I'm sure you'll want to keep reading about this, but let me just set out:
Diffie-Hellman involves four numbers, which are called g, p, a, and b (and which are used to calculate other numbers).
g and p are public, and are often used "for the long term" (including sharing g and p values between different Internet sites and services). The researchers found that the problem is that a lot of sites use the same p values, and the ones they use are too small, so that there is a single calculation that a government can do which allows them to break DH that uses those particular p values. Although this calculation is phenomenally expensive, it seems likely that NSA did it several years ago.
a and b are private and must remain secret. Commonly a different a and b are chosen each time Diffie-Hellman is used (like for each new connection or session with an Internet service).
Diffie-Hellman provides a property called forward secrecy because it allows two ends of a connection to derive a session key (which gets calculated using information derived from g, p, a, and b, and gets then used as a key for some other cryptosystem, normally some form of AES today, but in theory it could be anything) but then later "forget" what the session key was and how it was derived. Unlike other ways of doing key exchange, when the parties choose to "forget" their session key and associated information this way, they no longer have a way to recover or reconstruct it!

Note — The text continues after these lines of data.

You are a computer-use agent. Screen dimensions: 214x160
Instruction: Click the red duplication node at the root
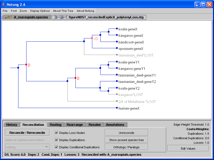26,65
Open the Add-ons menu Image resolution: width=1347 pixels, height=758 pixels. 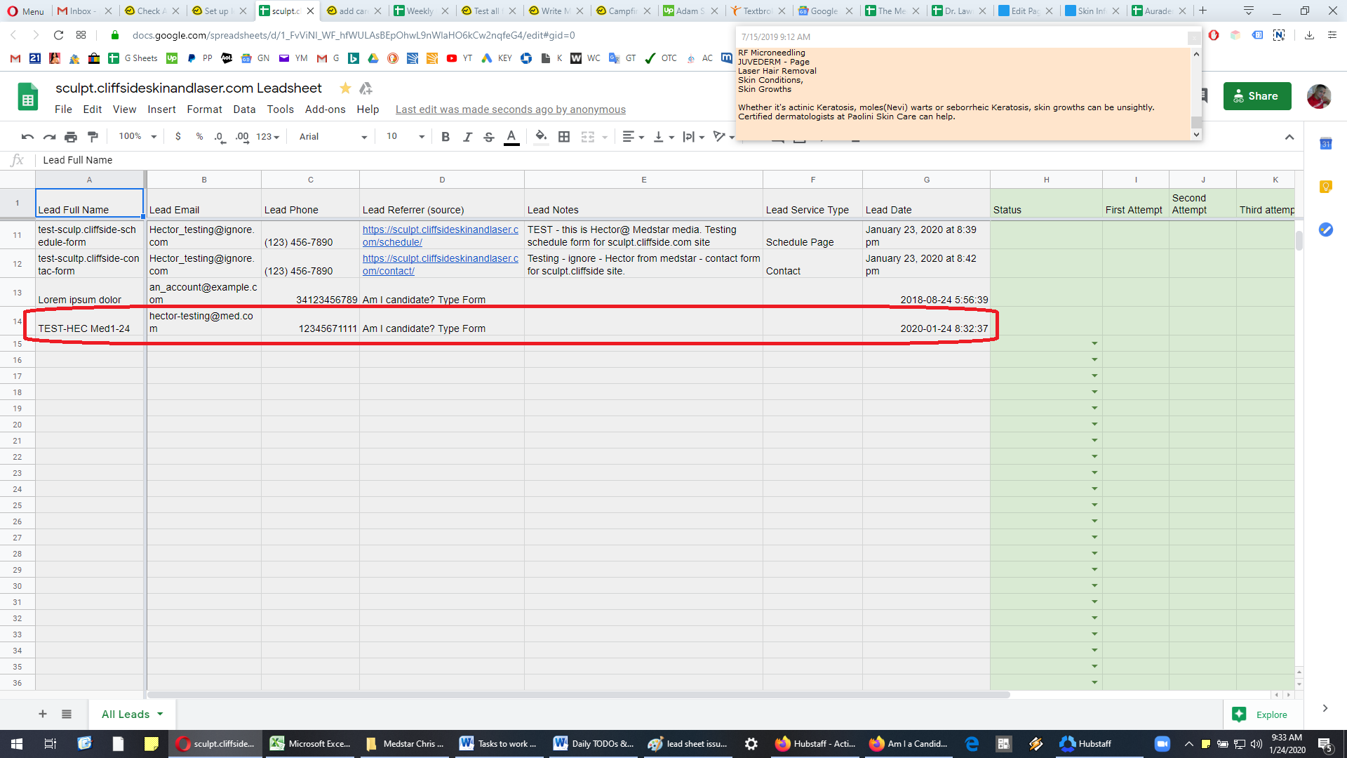click(x=325, y=109)
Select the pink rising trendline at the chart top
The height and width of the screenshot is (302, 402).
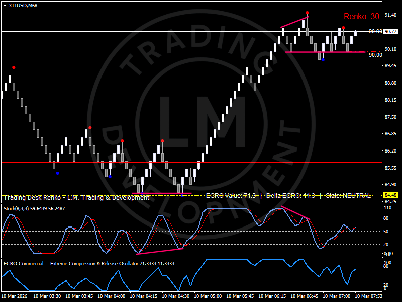pyautogui.click(x=294, y=22)
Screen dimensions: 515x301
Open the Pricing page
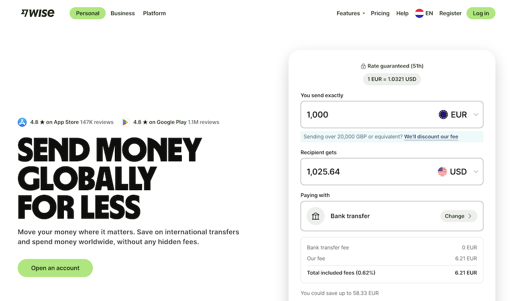coord(380,13)
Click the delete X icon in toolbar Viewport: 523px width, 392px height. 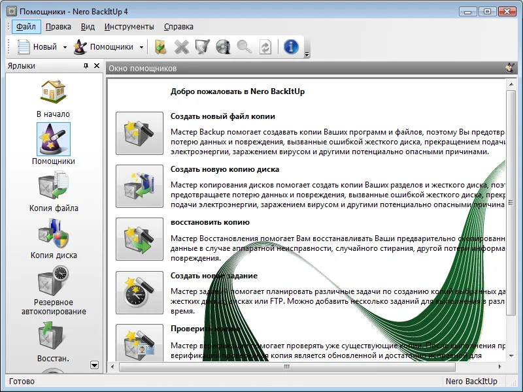click(182, 46)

This is useful because, for example, if someone hacks the computer of someone who was using protocols with ephemeral DH, the computer likely won't contain information that could be used to reconstruct the session key and decrypt old communications. (That's assuming that the software scrubs key material from memory when it's no longer needed... which might not always be true.)